The collective income of the millions that are employed alongside the remittance have a huge impact on a small economy like Ethiopia. If we aren't mistaken the economy just doubled within the past five years and now stands close to $50 Billion. But also, Microsoft founder Bill Gates is worth $50 billion, but imagine this, if he spent $5 billion per year, five years from now he will be worth $25 Billion, We don't think Bill Gates would be happy with that. That means on average the Ethiopian economy was generating $5 billion additional worth of production per year for the past five years. If we are lucky enough like S.Korea, China, Taiwan, Brazil, by 2018 Ethiopia's Economy could be producing $75 billion or a Trillion Birr worth of goods and services. Unless we produce more and flood the market, we wont be able to afford much of anything.

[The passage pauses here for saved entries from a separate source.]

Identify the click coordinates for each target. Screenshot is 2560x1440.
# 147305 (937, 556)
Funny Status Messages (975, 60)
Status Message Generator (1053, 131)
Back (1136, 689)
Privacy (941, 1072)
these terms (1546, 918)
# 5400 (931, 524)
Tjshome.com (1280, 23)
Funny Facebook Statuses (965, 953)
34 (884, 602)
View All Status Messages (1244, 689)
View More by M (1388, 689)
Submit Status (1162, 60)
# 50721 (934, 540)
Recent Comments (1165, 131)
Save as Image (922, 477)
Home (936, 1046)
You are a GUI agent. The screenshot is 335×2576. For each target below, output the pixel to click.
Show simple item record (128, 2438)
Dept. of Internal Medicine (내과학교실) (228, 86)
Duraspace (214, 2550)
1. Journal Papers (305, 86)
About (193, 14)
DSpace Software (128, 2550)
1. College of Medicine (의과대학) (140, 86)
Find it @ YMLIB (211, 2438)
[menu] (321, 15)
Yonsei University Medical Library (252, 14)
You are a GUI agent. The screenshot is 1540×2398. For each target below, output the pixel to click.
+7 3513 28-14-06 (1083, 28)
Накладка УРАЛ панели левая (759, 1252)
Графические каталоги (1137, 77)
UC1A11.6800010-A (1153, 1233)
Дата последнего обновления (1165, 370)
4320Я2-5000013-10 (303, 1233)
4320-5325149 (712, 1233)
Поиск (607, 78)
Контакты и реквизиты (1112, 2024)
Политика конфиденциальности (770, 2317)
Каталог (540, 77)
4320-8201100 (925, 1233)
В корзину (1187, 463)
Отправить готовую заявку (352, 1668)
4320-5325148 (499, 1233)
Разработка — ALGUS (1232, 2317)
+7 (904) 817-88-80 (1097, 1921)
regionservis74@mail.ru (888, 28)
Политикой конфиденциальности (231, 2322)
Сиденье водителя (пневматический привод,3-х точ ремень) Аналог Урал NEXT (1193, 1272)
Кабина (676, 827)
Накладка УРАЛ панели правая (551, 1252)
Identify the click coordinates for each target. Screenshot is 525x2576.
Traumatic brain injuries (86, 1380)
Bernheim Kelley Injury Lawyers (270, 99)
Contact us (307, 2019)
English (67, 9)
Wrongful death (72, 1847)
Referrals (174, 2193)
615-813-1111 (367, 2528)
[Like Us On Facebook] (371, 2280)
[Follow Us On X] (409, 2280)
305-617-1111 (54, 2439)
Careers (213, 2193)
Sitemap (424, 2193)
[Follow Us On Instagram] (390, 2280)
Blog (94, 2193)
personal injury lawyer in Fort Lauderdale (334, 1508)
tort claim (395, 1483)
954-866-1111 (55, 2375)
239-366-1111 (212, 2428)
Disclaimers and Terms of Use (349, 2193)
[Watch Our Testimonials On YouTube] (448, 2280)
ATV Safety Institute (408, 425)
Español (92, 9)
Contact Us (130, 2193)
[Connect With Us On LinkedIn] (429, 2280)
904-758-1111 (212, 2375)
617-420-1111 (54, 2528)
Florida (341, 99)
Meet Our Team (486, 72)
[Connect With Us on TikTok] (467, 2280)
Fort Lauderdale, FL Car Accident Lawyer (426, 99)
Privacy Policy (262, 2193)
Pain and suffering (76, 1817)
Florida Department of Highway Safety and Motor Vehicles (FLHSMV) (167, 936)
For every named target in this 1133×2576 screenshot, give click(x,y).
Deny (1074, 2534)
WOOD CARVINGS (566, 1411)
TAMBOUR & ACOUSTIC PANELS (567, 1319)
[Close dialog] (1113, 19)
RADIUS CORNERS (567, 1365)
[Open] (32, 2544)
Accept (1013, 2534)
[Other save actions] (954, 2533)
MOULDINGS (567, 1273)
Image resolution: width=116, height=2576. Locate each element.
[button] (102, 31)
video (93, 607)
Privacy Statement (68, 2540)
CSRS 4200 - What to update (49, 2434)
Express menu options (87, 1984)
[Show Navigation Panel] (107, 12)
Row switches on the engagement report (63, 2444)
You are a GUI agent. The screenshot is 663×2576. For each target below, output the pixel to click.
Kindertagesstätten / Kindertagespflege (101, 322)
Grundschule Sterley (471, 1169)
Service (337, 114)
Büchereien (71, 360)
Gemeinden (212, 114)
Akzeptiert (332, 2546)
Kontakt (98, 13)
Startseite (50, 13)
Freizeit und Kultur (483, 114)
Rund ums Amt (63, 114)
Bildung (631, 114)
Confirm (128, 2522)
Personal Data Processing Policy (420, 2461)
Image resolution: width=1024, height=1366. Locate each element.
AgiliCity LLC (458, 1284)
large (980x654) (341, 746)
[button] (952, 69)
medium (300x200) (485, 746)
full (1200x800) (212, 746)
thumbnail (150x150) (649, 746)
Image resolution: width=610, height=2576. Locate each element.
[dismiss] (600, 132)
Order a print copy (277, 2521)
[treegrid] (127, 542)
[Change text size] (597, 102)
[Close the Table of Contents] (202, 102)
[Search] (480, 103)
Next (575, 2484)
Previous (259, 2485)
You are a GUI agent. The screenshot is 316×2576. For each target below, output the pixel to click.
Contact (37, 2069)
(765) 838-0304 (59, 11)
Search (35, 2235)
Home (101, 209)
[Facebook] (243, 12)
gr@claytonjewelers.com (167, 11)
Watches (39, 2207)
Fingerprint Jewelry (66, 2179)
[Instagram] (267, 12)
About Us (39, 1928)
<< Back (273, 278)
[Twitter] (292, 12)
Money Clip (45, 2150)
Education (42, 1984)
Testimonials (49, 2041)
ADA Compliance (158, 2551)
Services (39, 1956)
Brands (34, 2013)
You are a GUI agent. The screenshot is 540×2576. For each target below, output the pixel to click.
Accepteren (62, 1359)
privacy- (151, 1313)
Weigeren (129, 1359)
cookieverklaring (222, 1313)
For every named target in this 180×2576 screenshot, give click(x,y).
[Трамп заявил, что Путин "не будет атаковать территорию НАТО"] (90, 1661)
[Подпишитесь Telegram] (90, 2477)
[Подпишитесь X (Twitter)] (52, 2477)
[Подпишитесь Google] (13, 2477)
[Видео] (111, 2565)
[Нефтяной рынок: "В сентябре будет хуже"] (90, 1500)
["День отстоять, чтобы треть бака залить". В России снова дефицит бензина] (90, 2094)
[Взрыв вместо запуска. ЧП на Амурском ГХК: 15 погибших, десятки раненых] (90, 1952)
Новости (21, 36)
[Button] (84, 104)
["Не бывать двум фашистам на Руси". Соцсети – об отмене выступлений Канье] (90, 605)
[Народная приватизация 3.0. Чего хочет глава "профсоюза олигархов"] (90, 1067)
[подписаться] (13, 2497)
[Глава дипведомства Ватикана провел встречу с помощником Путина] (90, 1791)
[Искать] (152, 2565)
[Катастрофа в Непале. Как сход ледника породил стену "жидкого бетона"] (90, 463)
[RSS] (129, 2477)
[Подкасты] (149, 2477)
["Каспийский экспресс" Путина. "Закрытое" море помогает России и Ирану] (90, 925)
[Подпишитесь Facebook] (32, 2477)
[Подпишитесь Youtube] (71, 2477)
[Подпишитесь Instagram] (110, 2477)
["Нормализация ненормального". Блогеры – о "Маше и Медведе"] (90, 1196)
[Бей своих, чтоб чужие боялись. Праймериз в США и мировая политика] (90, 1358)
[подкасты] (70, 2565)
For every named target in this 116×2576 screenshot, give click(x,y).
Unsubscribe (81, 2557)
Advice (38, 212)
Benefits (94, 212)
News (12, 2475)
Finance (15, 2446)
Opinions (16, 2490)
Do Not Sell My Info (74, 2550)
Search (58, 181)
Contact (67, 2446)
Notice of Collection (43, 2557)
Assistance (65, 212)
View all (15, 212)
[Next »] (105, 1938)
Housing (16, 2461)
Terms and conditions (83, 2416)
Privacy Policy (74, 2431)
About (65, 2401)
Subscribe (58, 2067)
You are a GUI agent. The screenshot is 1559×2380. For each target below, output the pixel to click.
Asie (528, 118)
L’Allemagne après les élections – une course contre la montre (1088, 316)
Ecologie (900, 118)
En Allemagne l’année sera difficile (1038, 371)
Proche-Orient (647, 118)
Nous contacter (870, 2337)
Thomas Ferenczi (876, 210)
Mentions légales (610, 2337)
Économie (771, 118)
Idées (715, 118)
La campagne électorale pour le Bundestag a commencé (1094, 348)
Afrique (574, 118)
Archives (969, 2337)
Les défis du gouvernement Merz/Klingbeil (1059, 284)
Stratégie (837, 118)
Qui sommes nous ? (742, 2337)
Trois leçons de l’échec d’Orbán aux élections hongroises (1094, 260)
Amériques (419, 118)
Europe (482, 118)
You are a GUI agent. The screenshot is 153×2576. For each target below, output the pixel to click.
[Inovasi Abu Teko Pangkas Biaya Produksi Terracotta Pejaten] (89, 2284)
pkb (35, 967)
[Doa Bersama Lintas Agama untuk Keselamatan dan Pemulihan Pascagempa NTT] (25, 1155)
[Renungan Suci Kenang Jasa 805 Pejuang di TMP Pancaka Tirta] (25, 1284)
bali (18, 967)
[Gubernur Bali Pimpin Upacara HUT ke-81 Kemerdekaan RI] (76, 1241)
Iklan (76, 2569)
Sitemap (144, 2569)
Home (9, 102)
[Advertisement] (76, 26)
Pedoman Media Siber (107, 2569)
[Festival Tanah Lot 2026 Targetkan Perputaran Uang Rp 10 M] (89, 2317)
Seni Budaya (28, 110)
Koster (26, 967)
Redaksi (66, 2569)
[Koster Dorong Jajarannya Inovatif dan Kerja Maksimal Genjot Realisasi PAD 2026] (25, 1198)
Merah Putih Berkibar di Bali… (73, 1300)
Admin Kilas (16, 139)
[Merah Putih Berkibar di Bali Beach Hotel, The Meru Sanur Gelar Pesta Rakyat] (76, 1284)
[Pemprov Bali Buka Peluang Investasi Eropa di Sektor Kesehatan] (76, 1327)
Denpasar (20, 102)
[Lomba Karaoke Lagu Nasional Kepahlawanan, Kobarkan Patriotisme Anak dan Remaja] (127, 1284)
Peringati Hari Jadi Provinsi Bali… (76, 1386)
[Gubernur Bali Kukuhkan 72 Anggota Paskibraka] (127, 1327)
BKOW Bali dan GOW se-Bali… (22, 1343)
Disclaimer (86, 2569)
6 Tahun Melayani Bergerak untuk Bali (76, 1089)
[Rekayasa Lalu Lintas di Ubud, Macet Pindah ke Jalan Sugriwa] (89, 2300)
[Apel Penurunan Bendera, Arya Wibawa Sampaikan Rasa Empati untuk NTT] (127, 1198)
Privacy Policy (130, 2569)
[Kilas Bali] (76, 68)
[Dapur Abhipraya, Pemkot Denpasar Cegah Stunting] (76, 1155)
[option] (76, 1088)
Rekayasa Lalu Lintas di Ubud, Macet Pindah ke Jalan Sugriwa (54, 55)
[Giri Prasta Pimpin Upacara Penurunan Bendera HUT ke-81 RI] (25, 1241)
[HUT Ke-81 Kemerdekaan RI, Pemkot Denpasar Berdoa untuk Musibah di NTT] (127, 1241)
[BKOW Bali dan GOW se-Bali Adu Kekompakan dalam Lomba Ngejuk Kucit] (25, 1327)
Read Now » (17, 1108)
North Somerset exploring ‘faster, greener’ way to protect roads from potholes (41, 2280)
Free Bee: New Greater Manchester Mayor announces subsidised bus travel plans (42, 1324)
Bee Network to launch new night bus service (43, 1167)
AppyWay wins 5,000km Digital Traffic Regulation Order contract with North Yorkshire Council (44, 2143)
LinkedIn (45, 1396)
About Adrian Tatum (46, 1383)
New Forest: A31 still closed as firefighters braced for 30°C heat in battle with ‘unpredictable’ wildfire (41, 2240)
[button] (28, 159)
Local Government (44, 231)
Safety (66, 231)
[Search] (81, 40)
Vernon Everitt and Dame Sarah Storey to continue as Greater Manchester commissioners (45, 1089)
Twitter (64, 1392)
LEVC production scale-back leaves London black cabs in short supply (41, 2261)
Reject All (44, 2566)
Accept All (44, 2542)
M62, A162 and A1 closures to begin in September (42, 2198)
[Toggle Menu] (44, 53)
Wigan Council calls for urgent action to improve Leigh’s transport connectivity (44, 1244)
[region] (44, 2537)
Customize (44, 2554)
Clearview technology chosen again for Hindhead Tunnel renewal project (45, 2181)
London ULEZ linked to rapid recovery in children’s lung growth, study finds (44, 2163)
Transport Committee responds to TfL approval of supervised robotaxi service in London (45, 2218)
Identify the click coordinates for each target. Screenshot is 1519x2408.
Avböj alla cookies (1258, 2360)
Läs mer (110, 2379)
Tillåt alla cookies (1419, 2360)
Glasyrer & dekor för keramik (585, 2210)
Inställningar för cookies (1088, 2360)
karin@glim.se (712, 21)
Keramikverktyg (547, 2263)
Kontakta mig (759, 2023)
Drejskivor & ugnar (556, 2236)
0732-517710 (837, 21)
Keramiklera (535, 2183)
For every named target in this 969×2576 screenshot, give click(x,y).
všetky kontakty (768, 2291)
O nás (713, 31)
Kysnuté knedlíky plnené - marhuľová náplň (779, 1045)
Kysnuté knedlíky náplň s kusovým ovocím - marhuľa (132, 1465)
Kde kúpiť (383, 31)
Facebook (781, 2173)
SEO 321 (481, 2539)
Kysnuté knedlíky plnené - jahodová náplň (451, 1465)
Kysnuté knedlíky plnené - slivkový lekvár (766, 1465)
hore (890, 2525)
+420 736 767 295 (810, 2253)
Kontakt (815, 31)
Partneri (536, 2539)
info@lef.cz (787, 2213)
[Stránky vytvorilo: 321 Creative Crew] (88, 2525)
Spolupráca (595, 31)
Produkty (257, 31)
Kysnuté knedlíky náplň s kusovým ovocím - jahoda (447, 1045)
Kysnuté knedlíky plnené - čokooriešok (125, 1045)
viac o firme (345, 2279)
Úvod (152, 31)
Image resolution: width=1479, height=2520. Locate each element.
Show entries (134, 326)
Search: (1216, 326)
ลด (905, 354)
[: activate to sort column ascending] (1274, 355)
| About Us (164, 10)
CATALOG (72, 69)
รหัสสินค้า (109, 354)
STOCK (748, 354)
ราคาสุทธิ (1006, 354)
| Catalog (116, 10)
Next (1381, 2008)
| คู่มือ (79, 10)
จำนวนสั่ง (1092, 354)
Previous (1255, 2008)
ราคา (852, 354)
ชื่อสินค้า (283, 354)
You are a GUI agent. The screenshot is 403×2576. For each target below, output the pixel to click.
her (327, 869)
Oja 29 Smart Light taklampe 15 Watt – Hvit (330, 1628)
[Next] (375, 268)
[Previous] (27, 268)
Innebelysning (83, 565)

A classic example is cement, when we left Addis Ababa in 2002, a bag of cement was no more than 50 ETB. As soon as the country began building the necessary infrastructure to accommodate a modern economy the price of cement hit the roof to 500 ETB. We also recall there were only 3 state owned cement factories that couldn't satisfy demand. Today there are 15 more cement factories flooding the market, when the newest factory was inaugurated in February 2012, the price of cement collapsed to 160 ETB. To us, it seems like the Ethiopians are demanding a lot of stuff but aren't yet producing enough to satisfy the demand that exists. Too much money for a small economy chasing few goods. Classic definition of inflation we would say.